La Fayette was born in Paris on Christmas Eve in 1779, while his father was on a one-year return to France. He was christened the next day and named after George Washington, the victorious commanding general of America's Continental Army in the American Revolutionary War. The elder Lafayette said the gesture was "a tribute of respect and love for my dear friend."

From 1783, La Fayette grew up in the Hôtel de La Fayette at 183 rue de Bourbon, Paris. Their home was the headquarters of Americans in Paris. Benjamin Franklin, John and Sarah Livingston Jay, and John and Abigail Adams met there every Monday, where they dined with the La Fayette family and with the liberal nobility, including Stanislas Marie Adélaïde, comte de Clermont-Tonnerre, Madame de Staël, André Morellet, and Jean-François Marmontel.

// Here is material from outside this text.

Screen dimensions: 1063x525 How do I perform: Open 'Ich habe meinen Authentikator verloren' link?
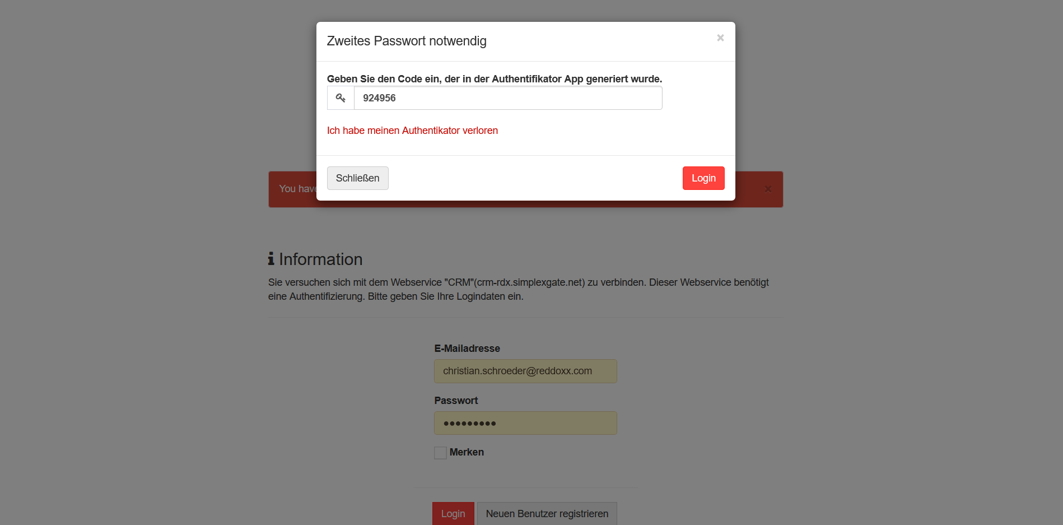(x=412, y=131)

In 1789, the French Revolution began. After 10 September 1792, in the wake of the September Massacres, La Fayette went into hiding with his tutor, Félix Frestrel. His mother was put under house arrest and, later, in prison. On 22 July 1794, his great-grandmother, Catherine de Cossé, duchesse de Noailles, his grandmother, Henriette Anne Louise d'Aguesseau, duchesse d'Ayen, and aunt, Anne Jeanne Baptiste Louise, vicomtesse d'Ayen, were guillotined.
On 15 October 1795, Georges' mother was sent to join his father and his sisters, Anastasie and Virginie, in the prison fortress of Olmütz. All of their money and baggage were confiscated. On 18 September 1797, the family was released under the terms of the treaty of Campo-Formio (18 October 1797). They recuperated at Lehmkuhlen, Holstein, near his aunt Madame de Montagu and great-aunt Madame de Tessé.

== Adult life ==
In April 1795, Georges was sent to America with Frestrel. While there, he studied at Harvard University, and he was a house guest of George Washington at the presidential mansion in Philadelphia, Pennsylvania, and at the Washington family home, Mount Vernon in Virginia. He lived with the Washingtons for two years, from 1796 to 1798.

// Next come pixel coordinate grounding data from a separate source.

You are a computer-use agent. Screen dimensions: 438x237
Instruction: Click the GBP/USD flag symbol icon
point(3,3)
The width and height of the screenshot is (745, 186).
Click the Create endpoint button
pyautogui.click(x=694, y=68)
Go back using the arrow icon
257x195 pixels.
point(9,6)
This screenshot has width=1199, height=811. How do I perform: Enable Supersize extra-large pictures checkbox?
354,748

In 1798, Georges returned to France from the United States. In 1799, the family moved to Vianen, near Utrecht during the brief time it was the Batavian Republic. Since Georges was turned back at the French border as an exile, he stayed behind with his father, while his mother Adrienne returned to France. After Napoleon's plebiscite, on 1 March 1800, he restored La Fayette's citizenship and removed their names from the émigrés list.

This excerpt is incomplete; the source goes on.